Mayborn Museum exhibit features Women in STEM

Jonny Schneider, Sophomore, Boulder CO / Nathan Smith, Sophomore, Waco TX

Julia Vergara | Staff Writer

The Mayborn Museum Complex is currently featuring 19 women who have made significant contributions to the science, technology, engineering and mathematics (STEM) fields.

The exhibit “Find a Way, Not an Excuse: Women in STEM” was an original idea from former Baylor museum studies graduate students Courtney Berge and Valencia Johnson, according to exhibits manager Trey Crumpton.

Crumpton said Berge and Johnson came up with the concept, conducted research, picked which women to focus on and spoke to Mayborn Museum administration about making it an exhibit.

“We said, ‘Yes!’ And so we took their ideas and kind of reworked it to fit into one of the spaces at the museum,” Crumpton said.
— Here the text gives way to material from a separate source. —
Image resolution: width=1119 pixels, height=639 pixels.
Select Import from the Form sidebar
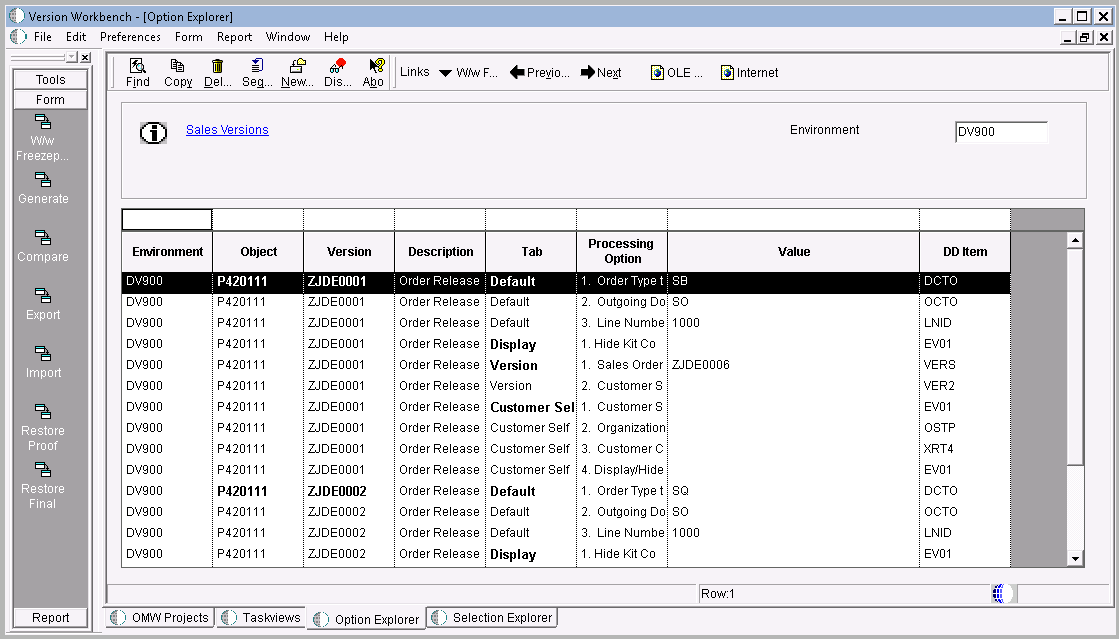[42, 364]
Emily Carolin, Baylor graduate student and former exhibit intern for the Mayborn Museum, said the title of the exhibit comes from the fact that many of these women were told “no” from their superiors.

One woman featured in the exhibit is Ellen Ochoa, the current director of NASA’s Johnson Space Center. She chose to major in physics as an undergraduate after being told engineering is not a field for women. However, she switched to studying engineering in graduate school. According to the exhibit, Ochoa was also rejected from NASA’s training program three times before being accepted in 1990.

“They [women in the exhibit] chose not to let this get in their way, but instead forged ahead to make a difference in our world,” Carolin said.

Crumpton said this exhibit highlights some individuals who did not get the recognition they deserved for their achievements.

The exhibit is also a way of connecting Baylor to the museum, Crumpton said, as it features five women with strong connections to the university: Dr. Cornella Marschall Smith, Dr. Allene Rosalind Jeanes, Ruth Maxwell Sanders, Dr. Hallie Earle and Dr. Beverly Griffin.

According to the exhibit, Smith entered Baylor’s pre-medical program in 1915 and returned to Baylor from 1943 to 1967 in order to serve as the Chair of Biology and the Director of the Strecker Museum, what is now the Mayborn Museum Complex.

Jeanes, a Baylor alumna from the class of 1928, was recently inducted into the National Inventors Hall of Fame for her discoveries in the science of mass production of polysaccharides.

“This exhibit is very important to bring to the Mayborn Museum audience because it demonstrates that with determination and a lot of hard work, women around the world have the power to do things that have never before been accomplished,” Carolin said.